近日，美国圣路易斯华盛顿大学医学院Robi D. Mitra及其团队开发出自我报告转座子技术，可同时读取单个细胞的基因表达和转录因子结合。2020年7月24日，《细胞》在线发表了这一成果。

研究人员开发了自我报告转座子（SRT）技术，并将其用于单细胞calling cards（scCC），后者是一种用于同时测量基因表达和在单细胞中定位转录因子结合位点（TFBS）的新型检测方法。SRT的基因组位置可从mRNA中获取，并且通过外源TF-转座酶融合沉积的SRT可用于绘制TFBS图谱。然后，研究人员介绍了scCC，它可以从scRNA-seq库中映射SRT，并同时识别那些相同细胞中的细胞类型和TFBS。研究人员使用此技术对多个TF进行了基准测试。

接下来，研究人员使用scCC发现K562细胞中BRD4介导的细胞状态转变。最后，研究人员在小鼠皮层中以单细胞分辨率绘制了BRD4结合位点的图谱，从而建立了一种原位研究TF生物学的新方法。

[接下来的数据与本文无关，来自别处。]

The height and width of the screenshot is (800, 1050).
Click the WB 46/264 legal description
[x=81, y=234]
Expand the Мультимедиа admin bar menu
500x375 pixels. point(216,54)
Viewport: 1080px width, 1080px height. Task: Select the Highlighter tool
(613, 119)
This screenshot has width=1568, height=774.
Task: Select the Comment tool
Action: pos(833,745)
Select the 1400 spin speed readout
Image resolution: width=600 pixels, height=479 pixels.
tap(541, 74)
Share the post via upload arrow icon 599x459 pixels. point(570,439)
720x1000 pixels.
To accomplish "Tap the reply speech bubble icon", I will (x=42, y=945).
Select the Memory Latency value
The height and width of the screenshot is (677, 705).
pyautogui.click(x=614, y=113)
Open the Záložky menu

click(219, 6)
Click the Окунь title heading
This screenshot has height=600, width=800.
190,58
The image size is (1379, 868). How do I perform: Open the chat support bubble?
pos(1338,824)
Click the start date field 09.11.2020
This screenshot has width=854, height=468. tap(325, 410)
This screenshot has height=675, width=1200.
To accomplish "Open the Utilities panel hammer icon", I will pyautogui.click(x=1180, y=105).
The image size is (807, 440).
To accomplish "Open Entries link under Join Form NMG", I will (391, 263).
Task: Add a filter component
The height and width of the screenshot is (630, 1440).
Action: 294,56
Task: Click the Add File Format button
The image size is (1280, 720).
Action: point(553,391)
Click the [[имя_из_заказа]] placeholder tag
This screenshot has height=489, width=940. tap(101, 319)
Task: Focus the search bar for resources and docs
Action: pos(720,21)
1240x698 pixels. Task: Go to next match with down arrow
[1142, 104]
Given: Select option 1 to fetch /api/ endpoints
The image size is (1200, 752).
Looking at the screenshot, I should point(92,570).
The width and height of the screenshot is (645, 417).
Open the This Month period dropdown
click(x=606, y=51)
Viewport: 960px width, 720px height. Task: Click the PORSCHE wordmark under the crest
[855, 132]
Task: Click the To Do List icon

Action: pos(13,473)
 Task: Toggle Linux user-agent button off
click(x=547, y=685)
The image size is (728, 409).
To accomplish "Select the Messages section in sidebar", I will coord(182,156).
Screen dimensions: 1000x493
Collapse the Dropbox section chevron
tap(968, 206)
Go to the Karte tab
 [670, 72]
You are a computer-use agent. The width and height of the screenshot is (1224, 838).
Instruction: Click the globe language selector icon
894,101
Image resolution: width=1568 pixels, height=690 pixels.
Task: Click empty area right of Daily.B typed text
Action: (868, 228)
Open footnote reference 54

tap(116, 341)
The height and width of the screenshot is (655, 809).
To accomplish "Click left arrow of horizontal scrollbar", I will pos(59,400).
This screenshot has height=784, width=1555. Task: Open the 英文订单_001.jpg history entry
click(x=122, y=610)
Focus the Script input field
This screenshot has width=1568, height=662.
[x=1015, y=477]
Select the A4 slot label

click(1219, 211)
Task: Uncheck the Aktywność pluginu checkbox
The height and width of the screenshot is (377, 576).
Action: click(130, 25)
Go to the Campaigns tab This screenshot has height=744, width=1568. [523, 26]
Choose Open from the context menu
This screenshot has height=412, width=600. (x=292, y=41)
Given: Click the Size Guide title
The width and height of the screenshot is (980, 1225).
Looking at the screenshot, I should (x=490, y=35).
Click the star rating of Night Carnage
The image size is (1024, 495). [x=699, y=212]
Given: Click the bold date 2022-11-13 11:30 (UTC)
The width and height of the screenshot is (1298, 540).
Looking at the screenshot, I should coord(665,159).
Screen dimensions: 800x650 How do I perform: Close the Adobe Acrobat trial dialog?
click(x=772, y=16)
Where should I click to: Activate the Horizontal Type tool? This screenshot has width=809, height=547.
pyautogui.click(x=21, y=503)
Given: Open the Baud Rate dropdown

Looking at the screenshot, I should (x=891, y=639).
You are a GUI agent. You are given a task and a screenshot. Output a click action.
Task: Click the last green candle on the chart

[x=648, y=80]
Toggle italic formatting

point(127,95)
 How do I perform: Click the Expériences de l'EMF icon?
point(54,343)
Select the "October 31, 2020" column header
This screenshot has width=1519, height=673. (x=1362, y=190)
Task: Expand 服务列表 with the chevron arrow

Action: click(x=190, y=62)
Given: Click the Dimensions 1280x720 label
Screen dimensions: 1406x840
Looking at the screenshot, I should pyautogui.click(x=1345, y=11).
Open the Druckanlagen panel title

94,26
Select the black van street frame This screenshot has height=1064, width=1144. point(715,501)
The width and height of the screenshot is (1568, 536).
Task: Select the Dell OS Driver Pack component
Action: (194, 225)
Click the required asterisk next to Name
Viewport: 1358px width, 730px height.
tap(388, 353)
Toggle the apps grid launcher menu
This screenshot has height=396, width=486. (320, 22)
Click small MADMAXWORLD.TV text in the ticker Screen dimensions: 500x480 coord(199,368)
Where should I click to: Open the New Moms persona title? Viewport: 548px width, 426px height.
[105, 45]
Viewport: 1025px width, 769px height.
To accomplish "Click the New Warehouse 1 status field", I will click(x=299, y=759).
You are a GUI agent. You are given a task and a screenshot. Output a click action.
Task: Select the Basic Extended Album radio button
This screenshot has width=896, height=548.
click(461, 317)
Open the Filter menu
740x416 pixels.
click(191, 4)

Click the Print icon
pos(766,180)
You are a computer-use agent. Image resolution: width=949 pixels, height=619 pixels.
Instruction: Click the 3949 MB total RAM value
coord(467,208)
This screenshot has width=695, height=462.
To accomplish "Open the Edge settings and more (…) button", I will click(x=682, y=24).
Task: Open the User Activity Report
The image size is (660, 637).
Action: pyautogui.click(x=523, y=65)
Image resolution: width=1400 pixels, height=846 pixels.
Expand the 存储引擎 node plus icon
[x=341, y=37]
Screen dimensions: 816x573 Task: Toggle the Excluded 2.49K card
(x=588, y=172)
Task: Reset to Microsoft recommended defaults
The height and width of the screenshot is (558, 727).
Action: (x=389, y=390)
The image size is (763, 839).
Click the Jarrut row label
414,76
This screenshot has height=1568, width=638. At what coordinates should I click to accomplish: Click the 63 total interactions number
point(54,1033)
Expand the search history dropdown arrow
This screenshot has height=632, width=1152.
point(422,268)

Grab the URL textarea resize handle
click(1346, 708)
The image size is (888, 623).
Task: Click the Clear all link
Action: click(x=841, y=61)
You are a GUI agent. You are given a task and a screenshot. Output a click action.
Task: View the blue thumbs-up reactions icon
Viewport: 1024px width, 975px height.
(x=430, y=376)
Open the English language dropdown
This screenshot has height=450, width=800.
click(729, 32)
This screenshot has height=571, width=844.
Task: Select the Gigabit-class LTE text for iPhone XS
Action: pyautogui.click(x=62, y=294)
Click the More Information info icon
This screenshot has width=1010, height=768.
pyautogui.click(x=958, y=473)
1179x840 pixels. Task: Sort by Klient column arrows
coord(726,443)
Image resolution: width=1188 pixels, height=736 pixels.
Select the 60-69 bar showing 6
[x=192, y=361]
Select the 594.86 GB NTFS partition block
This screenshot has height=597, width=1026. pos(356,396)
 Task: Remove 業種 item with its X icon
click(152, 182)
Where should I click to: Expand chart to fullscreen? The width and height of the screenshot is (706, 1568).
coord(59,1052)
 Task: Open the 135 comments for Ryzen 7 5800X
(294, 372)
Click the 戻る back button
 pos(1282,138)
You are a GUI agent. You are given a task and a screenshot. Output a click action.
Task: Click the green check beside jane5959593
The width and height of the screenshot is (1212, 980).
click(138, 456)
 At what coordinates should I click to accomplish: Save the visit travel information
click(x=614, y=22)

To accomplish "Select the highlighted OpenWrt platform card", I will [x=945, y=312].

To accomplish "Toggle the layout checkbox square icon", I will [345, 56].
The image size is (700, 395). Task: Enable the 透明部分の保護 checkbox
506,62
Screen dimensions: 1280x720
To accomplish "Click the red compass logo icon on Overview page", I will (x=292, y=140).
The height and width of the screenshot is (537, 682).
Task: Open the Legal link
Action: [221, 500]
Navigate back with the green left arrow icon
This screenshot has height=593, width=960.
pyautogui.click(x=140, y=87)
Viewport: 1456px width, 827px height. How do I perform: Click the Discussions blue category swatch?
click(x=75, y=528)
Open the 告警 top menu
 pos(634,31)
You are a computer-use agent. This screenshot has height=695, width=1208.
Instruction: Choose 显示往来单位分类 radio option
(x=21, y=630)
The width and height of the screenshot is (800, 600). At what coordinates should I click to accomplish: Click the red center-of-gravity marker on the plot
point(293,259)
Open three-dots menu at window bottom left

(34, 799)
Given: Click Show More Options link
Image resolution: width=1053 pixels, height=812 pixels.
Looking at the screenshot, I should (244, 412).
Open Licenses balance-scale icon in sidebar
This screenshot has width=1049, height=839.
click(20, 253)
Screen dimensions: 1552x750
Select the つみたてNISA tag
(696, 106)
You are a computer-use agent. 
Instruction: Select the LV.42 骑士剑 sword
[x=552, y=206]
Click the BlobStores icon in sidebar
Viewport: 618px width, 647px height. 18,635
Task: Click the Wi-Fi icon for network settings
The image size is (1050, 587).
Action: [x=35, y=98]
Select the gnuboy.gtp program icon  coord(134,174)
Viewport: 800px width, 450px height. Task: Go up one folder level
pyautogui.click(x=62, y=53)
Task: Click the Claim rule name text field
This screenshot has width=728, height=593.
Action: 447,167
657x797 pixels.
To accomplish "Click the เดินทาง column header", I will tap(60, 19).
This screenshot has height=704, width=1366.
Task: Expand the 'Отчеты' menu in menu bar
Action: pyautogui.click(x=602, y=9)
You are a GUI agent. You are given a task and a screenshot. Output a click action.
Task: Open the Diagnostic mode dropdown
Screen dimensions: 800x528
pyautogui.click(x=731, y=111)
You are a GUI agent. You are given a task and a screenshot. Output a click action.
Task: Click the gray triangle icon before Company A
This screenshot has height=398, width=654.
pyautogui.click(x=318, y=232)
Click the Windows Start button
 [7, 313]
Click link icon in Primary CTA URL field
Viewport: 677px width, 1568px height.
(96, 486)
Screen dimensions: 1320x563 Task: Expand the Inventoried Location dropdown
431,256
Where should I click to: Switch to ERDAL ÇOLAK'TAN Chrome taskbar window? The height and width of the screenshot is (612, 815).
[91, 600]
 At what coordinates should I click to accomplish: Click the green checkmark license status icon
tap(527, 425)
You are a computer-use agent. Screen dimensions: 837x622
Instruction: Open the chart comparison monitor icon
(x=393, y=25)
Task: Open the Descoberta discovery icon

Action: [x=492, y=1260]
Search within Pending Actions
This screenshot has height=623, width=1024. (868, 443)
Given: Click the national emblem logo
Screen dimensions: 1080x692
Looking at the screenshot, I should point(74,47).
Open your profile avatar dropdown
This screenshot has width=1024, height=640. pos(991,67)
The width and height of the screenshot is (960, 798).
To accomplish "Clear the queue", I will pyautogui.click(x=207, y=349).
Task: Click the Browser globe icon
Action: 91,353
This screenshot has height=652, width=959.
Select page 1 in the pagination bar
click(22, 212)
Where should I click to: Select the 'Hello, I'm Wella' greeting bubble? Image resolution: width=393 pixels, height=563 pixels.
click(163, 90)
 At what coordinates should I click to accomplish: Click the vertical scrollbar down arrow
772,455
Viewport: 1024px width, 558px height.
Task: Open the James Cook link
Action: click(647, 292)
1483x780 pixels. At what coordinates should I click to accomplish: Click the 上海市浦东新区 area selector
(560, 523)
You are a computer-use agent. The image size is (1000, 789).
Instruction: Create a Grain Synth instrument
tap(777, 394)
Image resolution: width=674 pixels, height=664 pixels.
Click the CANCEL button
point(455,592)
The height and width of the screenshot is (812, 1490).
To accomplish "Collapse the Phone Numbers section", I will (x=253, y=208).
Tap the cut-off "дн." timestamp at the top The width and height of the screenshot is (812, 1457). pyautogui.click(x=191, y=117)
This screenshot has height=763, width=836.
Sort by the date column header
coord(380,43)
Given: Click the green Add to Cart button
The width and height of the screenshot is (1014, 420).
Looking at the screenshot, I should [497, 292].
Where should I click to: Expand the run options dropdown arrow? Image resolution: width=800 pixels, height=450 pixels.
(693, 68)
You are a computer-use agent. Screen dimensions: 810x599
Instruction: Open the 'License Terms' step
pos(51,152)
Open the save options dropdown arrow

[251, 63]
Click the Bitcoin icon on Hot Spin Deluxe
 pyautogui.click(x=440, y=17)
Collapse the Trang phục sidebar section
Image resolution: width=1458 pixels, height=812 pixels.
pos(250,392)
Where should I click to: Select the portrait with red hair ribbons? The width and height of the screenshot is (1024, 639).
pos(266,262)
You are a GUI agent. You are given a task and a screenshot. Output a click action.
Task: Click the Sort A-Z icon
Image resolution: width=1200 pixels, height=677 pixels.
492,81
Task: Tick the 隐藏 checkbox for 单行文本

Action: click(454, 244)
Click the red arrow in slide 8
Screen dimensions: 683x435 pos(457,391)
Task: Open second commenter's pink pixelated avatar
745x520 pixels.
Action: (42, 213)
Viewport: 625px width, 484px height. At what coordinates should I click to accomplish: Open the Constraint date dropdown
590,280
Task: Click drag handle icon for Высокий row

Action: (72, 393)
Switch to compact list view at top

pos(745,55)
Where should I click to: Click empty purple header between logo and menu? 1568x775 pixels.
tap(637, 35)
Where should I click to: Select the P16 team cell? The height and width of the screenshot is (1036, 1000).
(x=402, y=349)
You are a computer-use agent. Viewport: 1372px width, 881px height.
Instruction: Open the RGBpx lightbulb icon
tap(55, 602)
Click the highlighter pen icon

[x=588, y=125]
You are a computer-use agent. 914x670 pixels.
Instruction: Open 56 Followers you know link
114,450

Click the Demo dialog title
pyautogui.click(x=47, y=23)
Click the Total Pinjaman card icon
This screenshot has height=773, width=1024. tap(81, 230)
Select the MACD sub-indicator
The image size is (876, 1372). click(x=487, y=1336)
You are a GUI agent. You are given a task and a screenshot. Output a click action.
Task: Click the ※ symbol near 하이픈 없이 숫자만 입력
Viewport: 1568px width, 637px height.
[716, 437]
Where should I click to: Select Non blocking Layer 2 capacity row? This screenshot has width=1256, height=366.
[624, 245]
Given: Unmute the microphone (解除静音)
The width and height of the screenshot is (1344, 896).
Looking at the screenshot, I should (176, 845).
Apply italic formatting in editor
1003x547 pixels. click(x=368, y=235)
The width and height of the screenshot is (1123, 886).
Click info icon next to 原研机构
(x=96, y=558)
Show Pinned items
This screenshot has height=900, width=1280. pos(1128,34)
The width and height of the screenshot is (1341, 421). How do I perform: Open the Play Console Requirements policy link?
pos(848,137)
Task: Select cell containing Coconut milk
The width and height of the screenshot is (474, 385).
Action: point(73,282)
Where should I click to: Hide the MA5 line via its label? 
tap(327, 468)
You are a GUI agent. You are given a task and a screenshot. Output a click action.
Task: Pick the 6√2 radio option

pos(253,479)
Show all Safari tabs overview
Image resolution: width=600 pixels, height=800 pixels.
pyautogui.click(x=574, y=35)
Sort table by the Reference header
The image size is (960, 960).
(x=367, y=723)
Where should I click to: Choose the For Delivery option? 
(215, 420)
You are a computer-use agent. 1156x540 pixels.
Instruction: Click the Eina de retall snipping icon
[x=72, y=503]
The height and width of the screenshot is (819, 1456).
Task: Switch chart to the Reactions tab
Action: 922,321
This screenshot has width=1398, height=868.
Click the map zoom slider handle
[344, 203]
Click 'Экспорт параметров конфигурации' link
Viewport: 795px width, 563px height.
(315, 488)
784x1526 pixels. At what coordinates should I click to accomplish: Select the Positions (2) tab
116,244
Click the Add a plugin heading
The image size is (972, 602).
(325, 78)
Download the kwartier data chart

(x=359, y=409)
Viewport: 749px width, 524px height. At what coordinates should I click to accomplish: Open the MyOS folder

据悉，细胞异质性混淆了转录因子（TF）结合的原位测定。单细胞RNA测序（scRNA-seq）可将细胞类型从基因表达中解卷积，但是没有任何技术将细胞身份与那些细胞类型中的TF结合位点（TFBS）联系起来。

附：英文原文

Title: Self-Reporting Transposons Enable Simultaneous Readout of Gene Expression and Transcription Factor Binding in Single Cells

Author: Arnav Moudgil, Michael N. Wilkinson, Xuhua Chen, June He, Alexander J. Cammack, Michael J. Vasek, Tomás Lagunas, Zongtai Qi, Matthew A. Lalli, Chuner Guo, Samantha A. Morris, Joseph D. Dougherty, Robi D. Mitra

Issue&Volume: 2020-07-24

Abstract: Cellular heterogeneity confounds in situ assays of transcription factor (TF) binding. Single-cell RNA sequencing (scRNA-seq) deconvolves cell types from gene expression, but no technology links cell identity to TF binding sites (TFBS) in those cell types. We present self-reporting transposons (SRTs) and use them in single-cell calling cards (scCC), a novel assay for simultaneously measuring gene expression and mapping TFBS in single cells. The genomic locations of SRTs are recovered from mRNA, and SRTs deposited by exogenous, TF-transposase fusions can be used to map TFBS. We then present scCC, which map SRTs from scRNA-seq libraries, simultaneously identifying cell types and TFBS in those same cells. We benchmark multiple TFs with this technique. Next, we use scCC to discover BRD4-mediated cell-state transitions in K562 cells. Finally, we map BRD4 binding sites in the mouse cortex at single-cell resolution, establishing a new method for studying TF biology in situ.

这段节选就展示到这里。